PBS grad finds dream job

PBS Grad Finds Her Dream Job: Working with Hero Rats

In the run up to her May 6 graduation, PBS major Sydney Brotheridge was busy learning Swahili.

Why is a senior who is about to begin a job as a researcher so intent on gaining this new skill in her final weeks of college? She will be doing work for which she was well-trained as an undergraduate researcher in Professor Jonathon Crystal’s Comparative Cognition Lab. There she worked with rats to conduct studies of animal memory, which capitalize on these animals’ keen sense of smell to identify features of memory they share with humans to find promising new treatments for diseases like Alzheimer’s, that involve severe memory loss.

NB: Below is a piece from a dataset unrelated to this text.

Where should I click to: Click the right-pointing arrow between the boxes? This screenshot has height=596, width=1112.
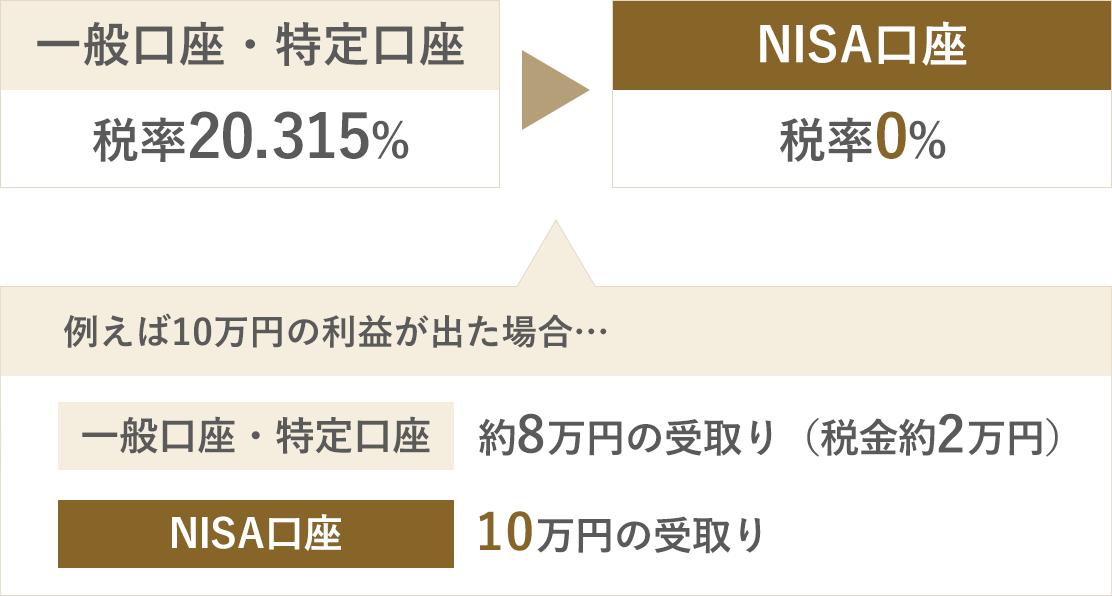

Yet Brotheridge will not just be working in any lab. She is working in a lab in Morogoro, Tanzania, at a Belgian company called Apopo, where researchers study and prepare African giant-pouched rats to perform tasks quite different from those they perform in Crystal’s lab. Through research and training at the lab, these “hero rats” learn to sniff out landmines in countries where landmines litter the landscape and to detect positive TB samples more accurately than existing medical tests.

It’s pretty much my dream job.

Sydney Brotheridge

In this way Brotheridge sees the job as a chance to have a real impact on people’s lives.

“It’s pretty much my dream job,” Brotheridge explains. “It combines my love for being adventurous and independent with what I love doing, science and working with the rats.” She also loves the idea that the work has such a direct impact on people’s lives, preventing injury and death from landmines, enabling farmers to reclaim otherwise unusable land, and to help doctors diagnose and prevent the spread of TB.

She is especially excited about the company’s interest in exploring the rats’ untapped potential for other valuable tasks. Among these are the ability to detect symptoms of neurodegenerative diseases, finding victims amidst the rubble of earthquakes and working with customs officials to detect illegal substances.

Such remarkable abilities help explain Brotheridge’s unabashed passion for working with the underappreciated, even stigmatized, creatures.

“I love working with the little guys,” she does not hesitate to say. “I don’t think I could have found a better job.”